True/False story... (PEP 285)

Tue Apr 9 04:36:55 EDT 2002

(The HTML version temporatily available at
http://www.skil.cz/test/TrueFalseStory.html;
converted by the reStructuredText tool -- see
http://structuredtext.sourceforge.net/)

Created: 9th April, 2002

Warning: It is rather long.

True/False story... (PEP 285)
=============================

This article should express my view of acceptance
of "PEP 285: Adding a bool type".

I want to present some points of view that (I
think) were not presented here this way.  Based
on my observations, I am going to suggest how
bool and even the strict implementation of bool
could be introduced into Python while preserving
the old code.  The ideas are rather *conceptual*
than *the lines of code*.

I am very new to Python, (say two weeks old
knowledge, started from zero) -- one reason why I
did not want to spoil the existing threads.  On
the other hand, I have working knowledge of other
languages, including C/C++ (the bool was
introduced in C/C++ with probably similar reasons
and similar problems like it is going to be done
in Python with presumably similar problems
related to backward compatibility).

I have also worked as a teacher earlier.  So I hope
I can compare my view with the view of other
teachers who participated in the discussion.

I have read threads related to PEP 285, including
the ones at Python-dev mailing list.  I have read
also the original proposal by Guido van Rossum
and also one of the longest saying *No* by Laura
Creighton.  I have noticed both positive and
negative reactions to both messages.

Firstly, I do not think that acceptance of PEP
285 was done without listening the opposite
arguments.  The discussion on Python-dev mailing
list (the URL to the archive was presented in the
"ACCEPTED" message) clearly shows that Guido did
NOT decided on his own, ignoring the voices of
others.  Frankly speaking, I have also found some
of the Laura's arguments for not accepting the
PEP slightly confusing (for me) in her own
context.
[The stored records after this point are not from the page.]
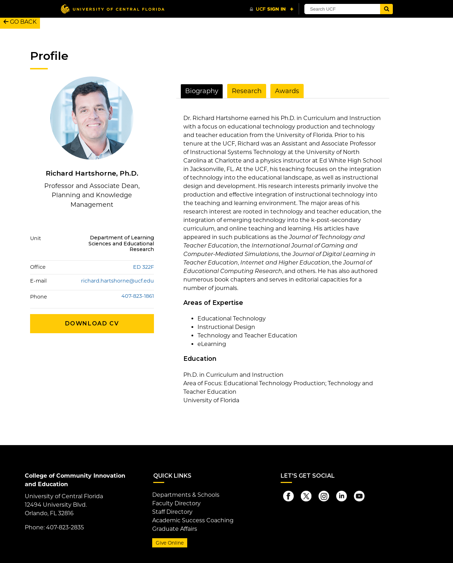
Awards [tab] (287, 91)
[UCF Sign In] (272, 9)
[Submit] (386, 9)
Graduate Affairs (174, 528)
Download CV (92, 323)
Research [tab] (247, 91)
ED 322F (143, 267)
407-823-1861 (137, 296)
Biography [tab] (201, 91)
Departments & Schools (185, 494)
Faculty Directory (176, 503)
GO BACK (20, 21)
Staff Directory (172, 511)
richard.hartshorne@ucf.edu (117, 281)
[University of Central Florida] (112, 8)
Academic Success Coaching (193, 520)
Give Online (170, 543)
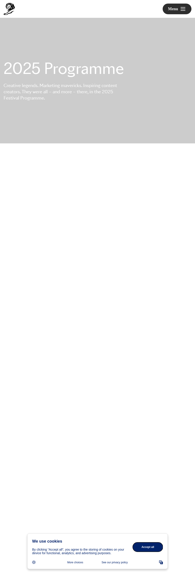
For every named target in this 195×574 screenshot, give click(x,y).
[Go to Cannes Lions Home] (9, 9)
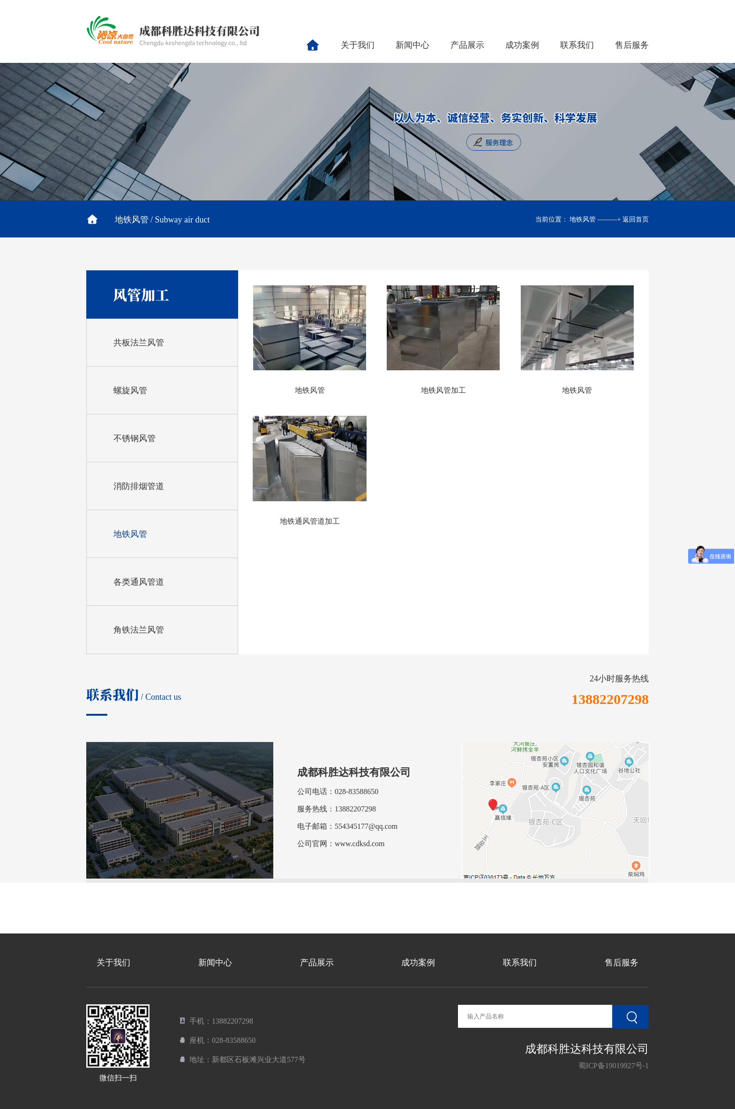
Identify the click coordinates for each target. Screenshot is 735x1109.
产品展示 (467, 45)
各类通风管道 (138, 582)
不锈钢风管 (134, 438)
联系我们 (577, 45)
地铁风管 (130, 534)
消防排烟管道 (138, 486)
Still, she definitely has the right to
express her opinion.  It was a good article --
wishing my was at least that good ;)

Here is the content of the rest of the article:

- `The booleans as the very basic concept`_
- `Learning the language vs. learning programming`_
- `What makes the good programming languages good`_
- `Implementation of concepts`_
- `Evolution vs. revolution (backward compatibility)`_

The booleans as the very basic concept
--------------------------------------

::

  > I am opposed to the addition of the new proposed
  > type on the grounds that it will make Python
  > harder to teach both to people who have never
  > programmed before and to people who _have_.  If
  > they have no preconceived idea of booleans, then
  > I do not propose to need to teach it to them in
  > an introductory lesson.  There is a time to
  > learn symbolic logic but while trying to learn
  > how to program for the first time is not it.
  > If, on the other hand, they _do_ have some
  > preconceived idea of booleans then Python will
  > not have what they want.  They will want
  > stricter Booleans that 'behave properly'.

I simply do not believe that introduction of
booleans makes teaching harder.  I think that the
opposite is true.

The *if-then-else* construct is very natural for
the procedural languages and it always
*conceptually* presents the expression that
decides the branching as the *conditional
expression*.  The same holds for conditions of
loop constructs.  The *conceptual result* of
such expression is always boolean -- true/false.
(The implementation of booleans is another story
-- see the `Implementation of concepts`_ below.)

For beginners (students), the notion of yes/no or
true/false plus some logical operations are quite
enough for introduction to booleans.  There is no
need to explain the details of the boolean
algebra.  Your are not explaining them the
details of how integers are defined
mathematically either, do you?

Even the small children are used to questions
like *Are you hungry?*  It's very unlikely that
they answer *Zero!*  Yet, they have no formal
knowledge of booleans. ;)

See `What makes the good programming languages
good`_ for the further discussion on booleans.

Learning the language vs. learning programming
----------------------------------------------

I have been teaching introductory/intermediate
subjects on programming for eight years
(University level, Dept. of CS).  So I hope I
have the right xsto talk about it.

I always tried to teach the concept first and the
syntax alongside as the second.  From my own
experience, the students were sometimes taught
programming (on a secondary school) the way that
I call *syntax-way of programming* -- which I
consider the really bad way of programming.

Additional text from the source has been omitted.